Reproduce the material starting at the line containing "Viewport: 557px width, 513px height." and ending with the line containing "Looking at the screenshot, I should (290, 436).", both included, and swap "Import projects" for "Export projects" while leaving everything else unchanged.

━━━━━━━━━━━━━━━━━━━━

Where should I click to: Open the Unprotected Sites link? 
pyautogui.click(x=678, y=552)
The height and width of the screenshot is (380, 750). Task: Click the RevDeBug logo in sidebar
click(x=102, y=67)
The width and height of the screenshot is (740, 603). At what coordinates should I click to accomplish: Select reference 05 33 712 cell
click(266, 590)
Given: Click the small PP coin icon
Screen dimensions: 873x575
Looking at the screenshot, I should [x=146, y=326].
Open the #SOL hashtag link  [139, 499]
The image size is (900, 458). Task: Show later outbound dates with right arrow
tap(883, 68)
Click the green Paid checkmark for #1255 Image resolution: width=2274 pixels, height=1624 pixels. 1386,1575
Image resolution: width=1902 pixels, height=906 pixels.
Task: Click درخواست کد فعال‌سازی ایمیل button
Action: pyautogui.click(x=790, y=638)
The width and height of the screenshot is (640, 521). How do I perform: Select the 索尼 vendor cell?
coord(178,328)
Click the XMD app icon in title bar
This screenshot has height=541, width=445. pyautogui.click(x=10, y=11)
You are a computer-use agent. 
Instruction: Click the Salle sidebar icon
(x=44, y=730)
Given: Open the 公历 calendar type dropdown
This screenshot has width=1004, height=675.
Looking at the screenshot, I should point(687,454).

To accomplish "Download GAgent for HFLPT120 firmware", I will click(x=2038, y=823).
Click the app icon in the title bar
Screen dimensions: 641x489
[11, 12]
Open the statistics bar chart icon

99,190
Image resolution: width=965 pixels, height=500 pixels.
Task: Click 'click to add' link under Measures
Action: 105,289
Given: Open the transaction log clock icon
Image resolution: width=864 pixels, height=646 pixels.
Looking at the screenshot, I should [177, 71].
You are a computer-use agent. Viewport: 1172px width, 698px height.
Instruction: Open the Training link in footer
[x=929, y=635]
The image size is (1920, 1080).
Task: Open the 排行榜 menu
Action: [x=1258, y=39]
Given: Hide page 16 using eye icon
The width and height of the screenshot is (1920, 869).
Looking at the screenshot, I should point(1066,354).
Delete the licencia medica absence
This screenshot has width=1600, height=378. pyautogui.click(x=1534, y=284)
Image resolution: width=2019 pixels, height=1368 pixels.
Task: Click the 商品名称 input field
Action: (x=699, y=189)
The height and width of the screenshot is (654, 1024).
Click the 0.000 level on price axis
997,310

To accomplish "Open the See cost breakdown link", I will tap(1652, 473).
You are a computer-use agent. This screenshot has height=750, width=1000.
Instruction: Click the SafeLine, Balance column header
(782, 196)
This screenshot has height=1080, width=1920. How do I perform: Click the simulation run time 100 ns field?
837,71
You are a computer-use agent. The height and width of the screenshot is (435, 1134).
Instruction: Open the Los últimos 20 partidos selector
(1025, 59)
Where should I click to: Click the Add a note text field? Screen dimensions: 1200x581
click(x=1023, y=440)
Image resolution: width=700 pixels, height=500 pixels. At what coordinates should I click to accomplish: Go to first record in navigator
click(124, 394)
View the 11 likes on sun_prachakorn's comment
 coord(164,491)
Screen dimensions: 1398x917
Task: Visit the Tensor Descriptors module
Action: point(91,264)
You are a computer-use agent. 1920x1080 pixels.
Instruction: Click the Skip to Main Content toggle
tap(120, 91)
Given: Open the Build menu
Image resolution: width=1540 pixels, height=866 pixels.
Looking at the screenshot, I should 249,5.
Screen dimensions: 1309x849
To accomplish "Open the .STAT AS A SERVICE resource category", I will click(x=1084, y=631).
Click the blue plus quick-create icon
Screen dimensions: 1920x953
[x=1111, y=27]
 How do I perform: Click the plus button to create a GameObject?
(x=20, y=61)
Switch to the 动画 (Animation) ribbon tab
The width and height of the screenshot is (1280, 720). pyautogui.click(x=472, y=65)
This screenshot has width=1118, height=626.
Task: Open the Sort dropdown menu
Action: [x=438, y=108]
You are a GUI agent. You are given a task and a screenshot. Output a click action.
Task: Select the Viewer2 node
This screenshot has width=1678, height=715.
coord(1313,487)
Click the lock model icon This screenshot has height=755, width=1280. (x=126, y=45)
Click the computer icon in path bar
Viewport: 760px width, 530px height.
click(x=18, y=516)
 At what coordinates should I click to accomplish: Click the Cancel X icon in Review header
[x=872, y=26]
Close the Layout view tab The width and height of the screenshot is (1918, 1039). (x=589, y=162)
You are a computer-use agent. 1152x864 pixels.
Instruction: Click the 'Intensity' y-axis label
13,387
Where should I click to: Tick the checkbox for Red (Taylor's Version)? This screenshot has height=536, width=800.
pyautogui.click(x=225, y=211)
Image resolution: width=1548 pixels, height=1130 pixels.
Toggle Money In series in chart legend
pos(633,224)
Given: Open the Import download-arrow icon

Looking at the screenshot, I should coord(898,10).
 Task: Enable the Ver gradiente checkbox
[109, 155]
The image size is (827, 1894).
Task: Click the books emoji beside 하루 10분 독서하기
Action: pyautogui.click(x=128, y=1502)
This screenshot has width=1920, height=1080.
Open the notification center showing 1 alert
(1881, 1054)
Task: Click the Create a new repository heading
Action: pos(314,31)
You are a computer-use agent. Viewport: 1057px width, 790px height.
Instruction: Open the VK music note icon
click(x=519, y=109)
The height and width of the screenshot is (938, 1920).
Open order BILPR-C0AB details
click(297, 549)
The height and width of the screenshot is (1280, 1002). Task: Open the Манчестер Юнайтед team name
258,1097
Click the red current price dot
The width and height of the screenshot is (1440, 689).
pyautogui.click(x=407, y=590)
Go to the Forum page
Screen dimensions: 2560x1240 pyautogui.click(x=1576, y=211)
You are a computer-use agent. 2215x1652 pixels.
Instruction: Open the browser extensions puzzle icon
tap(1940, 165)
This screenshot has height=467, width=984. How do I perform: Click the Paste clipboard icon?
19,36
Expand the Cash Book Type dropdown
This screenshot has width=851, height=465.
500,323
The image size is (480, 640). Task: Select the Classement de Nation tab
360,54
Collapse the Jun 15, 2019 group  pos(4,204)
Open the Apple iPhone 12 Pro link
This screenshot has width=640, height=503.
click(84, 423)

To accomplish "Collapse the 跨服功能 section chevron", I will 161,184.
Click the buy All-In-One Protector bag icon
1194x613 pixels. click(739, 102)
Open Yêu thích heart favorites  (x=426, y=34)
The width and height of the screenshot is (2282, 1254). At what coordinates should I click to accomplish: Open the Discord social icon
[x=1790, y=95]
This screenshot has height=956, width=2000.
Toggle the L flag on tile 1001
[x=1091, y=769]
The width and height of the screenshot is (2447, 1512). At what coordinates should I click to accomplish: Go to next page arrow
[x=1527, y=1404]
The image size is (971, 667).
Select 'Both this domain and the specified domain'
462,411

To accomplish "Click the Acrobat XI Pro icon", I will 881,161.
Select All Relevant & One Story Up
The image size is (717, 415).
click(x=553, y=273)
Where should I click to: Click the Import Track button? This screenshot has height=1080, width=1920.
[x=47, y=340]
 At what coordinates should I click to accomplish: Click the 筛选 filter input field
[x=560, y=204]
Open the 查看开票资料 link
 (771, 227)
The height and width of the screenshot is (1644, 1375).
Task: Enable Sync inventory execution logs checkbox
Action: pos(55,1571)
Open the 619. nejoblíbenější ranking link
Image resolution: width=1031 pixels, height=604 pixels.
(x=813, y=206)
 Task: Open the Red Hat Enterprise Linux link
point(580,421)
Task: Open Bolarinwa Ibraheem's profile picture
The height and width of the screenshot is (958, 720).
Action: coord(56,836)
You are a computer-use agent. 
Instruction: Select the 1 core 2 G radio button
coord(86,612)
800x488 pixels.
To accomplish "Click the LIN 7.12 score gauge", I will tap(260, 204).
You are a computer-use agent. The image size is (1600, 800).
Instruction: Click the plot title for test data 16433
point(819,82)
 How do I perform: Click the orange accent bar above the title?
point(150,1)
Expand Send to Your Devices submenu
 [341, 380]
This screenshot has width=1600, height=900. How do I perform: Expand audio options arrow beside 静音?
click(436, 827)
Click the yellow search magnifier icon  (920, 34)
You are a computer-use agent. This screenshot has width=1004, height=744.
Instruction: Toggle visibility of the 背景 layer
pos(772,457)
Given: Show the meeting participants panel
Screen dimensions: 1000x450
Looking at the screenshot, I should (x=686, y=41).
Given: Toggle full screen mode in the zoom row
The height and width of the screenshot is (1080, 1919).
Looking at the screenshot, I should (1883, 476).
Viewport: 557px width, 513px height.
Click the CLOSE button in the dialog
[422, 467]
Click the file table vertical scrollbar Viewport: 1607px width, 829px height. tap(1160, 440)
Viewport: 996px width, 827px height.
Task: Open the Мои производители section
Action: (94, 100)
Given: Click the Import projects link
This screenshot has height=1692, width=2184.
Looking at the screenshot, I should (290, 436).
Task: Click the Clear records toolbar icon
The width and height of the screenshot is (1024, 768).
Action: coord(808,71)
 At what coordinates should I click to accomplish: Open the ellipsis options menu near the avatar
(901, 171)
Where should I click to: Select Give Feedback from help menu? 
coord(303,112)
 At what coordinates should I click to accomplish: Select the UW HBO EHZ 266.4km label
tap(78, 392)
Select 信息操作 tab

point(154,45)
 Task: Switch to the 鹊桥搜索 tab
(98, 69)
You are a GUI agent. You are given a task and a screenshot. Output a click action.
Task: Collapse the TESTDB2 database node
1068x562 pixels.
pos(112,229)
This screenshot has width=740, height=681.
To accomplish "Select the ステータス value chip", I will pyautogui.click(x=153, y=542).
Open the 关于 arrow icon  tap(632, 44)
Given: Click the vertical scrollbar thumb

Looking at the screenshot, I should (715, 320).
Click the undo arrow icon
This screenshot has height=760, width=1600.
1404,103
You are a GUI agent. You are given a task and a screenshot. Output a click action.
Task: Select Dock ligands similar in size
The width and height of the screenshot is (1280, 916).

━━━━━━━━━━━━━━━━━━━━

■ **Written response**
Viewport: 557px width, 513px height.
Click the CLOSE button in the dialog
[422, 467]
Click the file table vertical scrollbar Viewport: 1607px width, 829px height. tap(1160, 440)
Viewport: 996px width, 827px height.
Task: Open the Мои производители section
Action: (94, 100)
Given: Click the Export projects link
This screenshot has height=1692, width=2184.
Looking at the screenshot, I should (290, 436).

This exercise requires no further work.